Experimental study on fluidization of micronic powders

Abstract

The fluidization behavior of yttrium oxide (Y₂O₃) powders of high density and micronic diameter belonging to the group C of Geldart's classification has been investigated. Large interparticle forces lead to bed cracking, slugging and channelling, and cause the powder not to fluidize consistently. Different fluidization technologies have been tested, such as mechanical agitated fluidization, vibrated fluidization and addition of easy-to-fluidize large particles to fine particles. The quality of fluidization has been studied through pressure drop diagrams for decreasing gas velocities and for various fixed bed heights to column diameter ratios. In the case of stirred fluidization, several stirrer geometries have been tested (helix, turbine, etc.).
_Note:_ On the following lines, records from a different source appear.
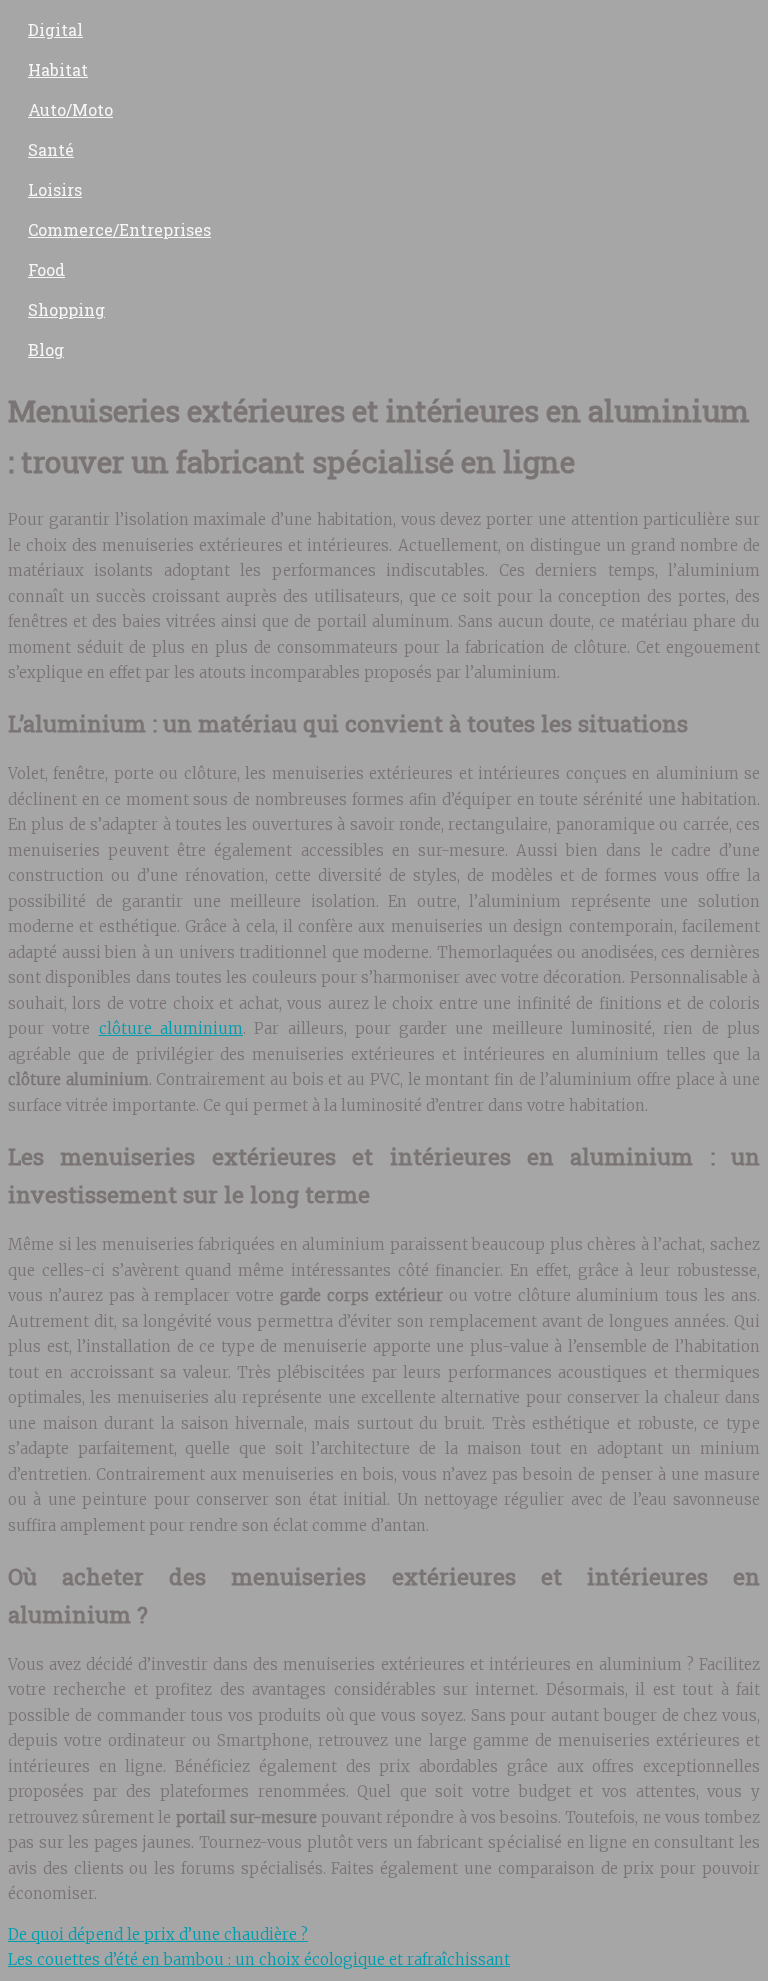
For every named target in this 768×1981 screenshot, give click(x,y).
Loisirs (55, 189)
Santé (51, 149)
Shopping (66, 309)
However, the fluidization has not been satisfactory. By adding larger particles to fine powders, convenient fluidization conditions have been obtained. An inertia effect proportional to the initial bed weight seems to contribute to fluidization. Some evaluation of interparticle forces governing the tested mixture of fine/large particles has been performed by studying the influence of mass percentage of fine particles on the Hausner ratio and the angle of repose. Fluidization under vibration allows to partly overcome the adhesion forces between powders. The fluidization behavior has been improved for the highest vibration strengths.